What you return must match the records exactly.
[[ SOURCE INFORMATION open ]]
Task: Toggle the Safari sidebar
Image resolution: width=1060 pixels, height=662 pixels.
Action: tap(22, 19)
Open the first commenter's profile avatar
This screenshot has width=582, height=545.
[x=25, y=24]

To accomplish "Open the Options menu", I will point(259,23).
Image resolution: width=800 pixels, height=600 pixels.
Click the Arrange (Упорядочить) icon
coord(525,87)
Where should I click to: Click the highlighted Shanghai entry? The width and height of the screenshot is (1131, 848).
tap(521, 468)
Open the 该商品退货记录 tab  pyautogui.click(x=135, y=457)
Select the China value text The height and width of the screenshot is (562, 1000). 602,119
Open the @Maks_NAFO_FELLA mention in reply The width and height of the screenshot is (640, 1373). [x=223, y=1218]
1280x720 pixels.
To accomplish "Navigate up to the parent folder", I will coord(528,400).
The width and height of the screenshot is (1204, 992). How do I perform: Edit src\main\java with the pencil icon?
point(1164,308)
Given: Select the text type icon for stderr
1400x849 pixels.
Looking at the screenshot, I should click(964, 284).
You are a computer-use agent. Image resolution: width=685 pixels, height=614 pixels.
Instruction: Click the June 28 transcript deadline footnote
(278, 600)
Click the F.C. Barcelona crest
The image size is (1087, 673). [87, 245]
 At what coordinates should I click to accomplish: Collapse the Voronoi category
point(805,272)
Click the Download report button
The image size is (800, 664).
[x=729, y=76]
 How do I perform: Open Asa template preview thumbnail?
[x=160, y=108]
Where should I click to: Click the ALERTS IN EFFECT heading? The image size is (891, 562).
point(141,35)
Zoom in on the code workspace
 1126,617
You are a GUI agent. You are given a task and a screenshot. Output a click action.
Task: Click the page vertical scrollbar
[[ SOURCE INFORMATION closed ]]
● RESPONSE TO THE EXERCISE:
Task: Toggle the Safari sidebar
Image resolution: width=1060 pixels, height=662 pixels.
Action: tap(22, 19)
Open the first commenter's profile avatar
This screenshot has width=582, height=545.
[x=25, y=24]

To accomplish "Open the Options menu", I will point(259,23).
Image resolution: width=800 pixels, height=600 pixels.
Click the Arrange (Упорядочить) icon
coord(525,87)
Where should I click to: Click the highlighted Shanghai entry? The width and height of the screenshot is (1131, 848).
tap(521, 468)
Open the 该商品退货记录 tab  pyautogui.click(x=135, y=457)
Select the China value text The height and width of the screenshot is (562, 1000). 602,119
Open the @Maks_NAFO_FELLA mention in reply The width and height of the screenshot is (640, 1373). [x=223, y=1218]
1280x720 pixels.
To accomplish "Navigate up to the parent folder", I will coord(528,400).
The width and height of the screenshot is (1204, 992). How do I perform: Edit src\main\java with the pencil icon?
point(1164,308)
Given: Select the text type icon for stderr
1400x849 pixels.
Looking at the screenshot, I should click(964, 284).
You are a computer-use agent. Image resolution: width=685 pixels, height=614 pixels.
Instruction: Click the June 28 transcript deadline footnote
(278, 600)
Click the F.C. Barcelona crest
The image size is (1087, 673). [87, 245]
 At what coordinates should I click to accomplish: Collapse the Voronoi category
point(805,272)
Click the Download report button
The image size is (800, 664).
[x=729, y=76]
 How do I perform: Open Asa template preview thumbnail?
[x=160, y=108]
Where should I click to: Click the ALERTS IN EFFECT heading? The image size is (891, 562).
point(141,35)
Zoom in on the code workspace
 1126,617
You are a GUI agent. You are given a task and a screenshot. Output a click action.
Task: Click the page vertical scrollbar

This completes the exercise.